**To do**
A faithful copy of all the data below, please; leave no line out.

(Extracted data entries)

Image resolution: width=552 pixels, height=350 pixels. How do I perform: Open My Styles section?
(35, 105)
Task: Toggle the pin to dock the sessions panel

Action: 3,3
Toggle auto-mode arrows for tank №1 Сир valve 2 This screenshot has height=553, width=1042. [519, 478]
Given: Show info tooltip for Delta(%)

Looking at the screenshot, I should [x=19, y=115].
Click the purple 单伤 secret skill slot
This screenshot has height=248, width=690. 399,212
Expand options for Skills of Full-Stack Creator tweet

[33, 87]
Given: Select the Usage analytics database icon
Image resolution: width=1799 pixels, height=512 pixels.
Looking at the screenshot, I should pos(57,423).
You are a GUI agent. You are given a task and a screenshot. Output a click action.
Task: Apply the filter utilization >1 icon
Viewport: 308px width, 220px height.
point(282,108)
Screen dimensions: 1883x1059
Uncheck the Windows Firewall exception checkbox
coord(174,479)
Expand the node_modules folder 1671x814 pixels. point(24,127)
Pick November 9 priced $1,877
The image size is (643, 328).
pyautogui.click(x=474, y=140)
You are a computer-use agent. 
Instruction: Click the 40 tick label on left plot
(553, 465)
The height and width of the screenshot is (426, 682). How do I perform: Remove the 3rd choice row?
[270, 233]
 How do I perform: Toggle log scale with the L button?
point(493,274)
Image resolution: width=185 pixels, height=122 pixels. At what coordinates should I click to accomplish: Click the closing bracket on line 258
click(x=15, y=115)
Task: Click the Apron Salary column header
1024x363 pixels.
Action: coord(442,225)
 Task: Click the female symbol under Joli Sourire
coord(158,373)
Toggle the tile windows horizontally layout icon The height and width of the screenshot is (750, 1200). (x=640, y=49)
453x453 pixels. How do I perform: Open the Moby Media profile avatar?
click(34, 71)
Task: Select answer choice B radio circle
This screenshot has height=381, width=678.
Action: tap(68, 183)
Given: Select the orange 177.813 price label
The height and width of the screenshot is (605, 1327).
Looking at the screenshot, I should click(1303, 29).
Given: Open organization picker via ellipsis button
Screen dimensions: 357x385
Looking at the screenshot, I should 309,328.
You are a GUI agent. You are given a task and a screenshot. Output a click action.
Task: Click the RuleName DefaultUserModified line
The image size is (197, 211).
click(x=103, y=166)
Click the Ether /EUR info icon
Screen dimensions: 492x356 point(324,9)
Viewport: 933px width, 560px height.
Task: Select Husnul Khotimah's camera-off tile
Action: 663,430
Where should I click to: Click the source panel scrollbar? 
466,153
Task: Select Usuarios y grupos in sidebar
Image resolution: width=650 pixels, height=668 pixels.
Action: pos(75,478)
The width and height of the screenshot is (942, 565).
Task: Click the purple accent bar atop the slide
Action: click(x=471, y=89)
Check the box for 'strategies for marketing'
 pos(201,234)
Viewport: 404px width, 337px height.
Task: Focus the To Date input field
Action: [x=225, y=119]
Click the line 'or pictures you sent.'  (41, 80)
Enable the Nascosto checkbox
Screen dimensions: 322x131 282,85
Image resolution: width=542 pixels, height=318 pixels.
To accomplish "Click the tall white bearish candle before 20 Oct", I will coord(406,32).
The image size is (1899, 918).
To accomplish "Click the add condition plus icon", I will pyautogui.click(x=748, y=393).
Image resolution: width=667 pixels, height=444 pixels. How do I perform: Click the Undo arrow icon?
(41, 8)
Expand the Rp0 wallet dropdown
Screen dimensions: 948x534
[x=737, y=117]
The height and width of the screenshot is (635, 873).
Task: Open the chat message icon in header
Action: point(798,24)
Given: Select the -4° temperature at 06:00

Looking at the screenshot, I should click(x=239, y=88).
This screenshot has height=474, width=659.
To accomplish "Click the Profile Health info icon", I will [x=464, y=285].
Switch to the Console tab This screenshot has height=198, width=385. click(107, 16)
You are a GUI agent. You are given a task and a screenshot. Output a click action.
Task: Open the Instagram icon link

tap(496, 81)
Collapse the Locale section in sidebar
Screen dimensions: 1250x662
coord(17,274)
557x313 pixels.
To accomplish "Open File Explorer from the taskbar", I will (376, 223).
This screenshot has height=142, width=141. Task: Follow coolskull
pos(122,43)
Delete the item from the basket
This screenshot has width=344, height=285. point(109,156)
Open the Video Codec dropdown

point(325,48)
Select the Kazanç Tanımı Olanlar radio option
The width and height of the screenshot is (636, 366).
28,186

**Task result**
Image resolution: width=552 pixels, height=350 pixels. How do I perform: Open My Styles section?
(35, 105)
Task: Toggle the pin to dock the sessions panel

Action: 3,3
Toggle auto-mode arrows for tank №1 Сир valve 2 This screenshot has height=553, width=1042. [519, 478]
Given: Show info tooltip for Delta(%)

Looking at the screenshot, I should [x=19, y=115].
Click the purple 单伤 secret skill slot
This screenshot has height=248, width=690. 399,212
Expand options for Skills of Full-Stack Creator tweet

[33, 87]
Given: Select the Usage analytics database icon
Image resolution: width=1799 pixels, height=512 pixels.
Looking at the screenshot, I should pos(57,423).
You are a GUI agent. You are given a task and a screenshot. Output a click action.
Task: Apply the filter utilization >1 icon
Viewport: 308px width, 220px height.
point(282,108)
Screen dimensions: 1883x1059
Uncheck the Windows Firewall exception checkbox
coord(174,479)
Expand the node_modules folder 1671x814 pixels. point(24,127)
Pick November 9 priced $1,877
The image size is (643, 328).
pyautogui.click(x=474, y=140)
You are a computer-use agent. 
Instruction: Click the 40 tick label on left plot
(553, 465)
The height and width of the screenshot is (426, 682). How do I perform: Remove the 3rd choice row?
[270, 233]
 How do I perform: Toggle log scale with the L button?
point(493,274)
Image resolution: width=185 pixels, height=122 pixels. At what coordinates should I click to accomplish: Click the closing bracket on line 258
click(x=15, y=115)
Task: Click the Apron Salary column header
1024x363 pixels.
Action: coord(442,225)
 Task: Click the female symbol under Joli Sourire
coord(158,373)
Toggle the tile windows horizontally layout icon The height and width of the screenshot is (750, 1200). (x=640, y=49)
453x453 pixels. How do I perform: Open the Moby Media profile avatar?
click(34, 71)
Task: Select answer choice B radio circle
This screenshot has height=381, width=678.
Action: tap(68, 183)
Given: Select the orange 177.813 price label
The height and width of the screenshot is (605, 1327).
Looking at the screenshot, I should click(1303, 29).
Given: Open organization picker via ellipsis button
Screen dimensions: 357x385
Looking at the screenshot, I should 309,328.
You are a GUI agent. You are given a task and a screenshot. Output a click action.
Task: Click the RuleName DefaultUserModified line
The image size is (197, 211).
click(x=103, y=166)
Click the Ether /EUR info icon
Screen dimensions: 492x356 point(324,9)
Viewport: 933px width, 560px height.
Task: Select Husnul Khotimah's camera-off tile
Action: 663,430
Where should I click to: Click the source panel scrollbar? 
466,153
Task: Select Usuarios y grupos in sidebar
Image resolution: width=650 pixels, height=668 pixels.
Action: pos(75,478)
The width and height of the screenshot is (942, 565).
Task: Click the purple accent bar atop the slide
Action: click(x=471, y=89)
Check the box for 'strategies for marketing'
 pos(201,234)
Viewport: 404px width, 337px height.
Task: Focus the To Date input field
Action: [x=225, y=119]
Click the line 'or pictures you sent.'  (41, 80)
Enable the Nascosto checkbox
Screen dimensions: 322x131 282,85
Image resolution: width=542 pixels, height=318 pixels.
To accomplish "Click the tall white bearish candle before 20 Oct", I will coord(406,32).
The image size is (1899, 918).
To accomplish "Click the add condition plus icon", I will pyautogui.click(x=748, y=393).
Image resolution: width=667 pixels, height=444 pixels. How do I perform: Click the Undo arrow icon?
(41, 8)
Expand the Rp0 wallet dropdown
Screen dimensions: 948x534
[x=737, y=117]
The height and width of the screenshot is (635, 873).
Task: Open the chat message icon in header
Action: point(798,24)
Given: Select the -4° temperature at 06:00

Looking at the screenshot, I should click(x=239, y=88).
This screenshot has height=474, width=659.
To accomplish "Click the Profile Health info icon", I will [x=464, y=285].
Switch to the Console tab This screenshot has height=198, width=385. click(107, 16)
You are a GUI agent. You are given a task and a screenshot. Output a click action.
Task: Open the Instagram icon link

tap(496, 81)
Collapse the Locale section in sidebar
Screen dimensions: 1250x662
coord(17,274)
557x313 pixels.
To accomplish "Open File Explorer from the taskbar", I will (376, 223).
This screenshot has height=142, width=141. Task: Follow coolskull
pos(122,43)
Delete the item from the basket
This screenshot has width=344, height=285. point(109,156)
Open the Video Codec dropdown

point(325,48)
Select the Kazanç Tanımı Olanlar radio option
The width and height of the screenshot is (636, 366).
28,186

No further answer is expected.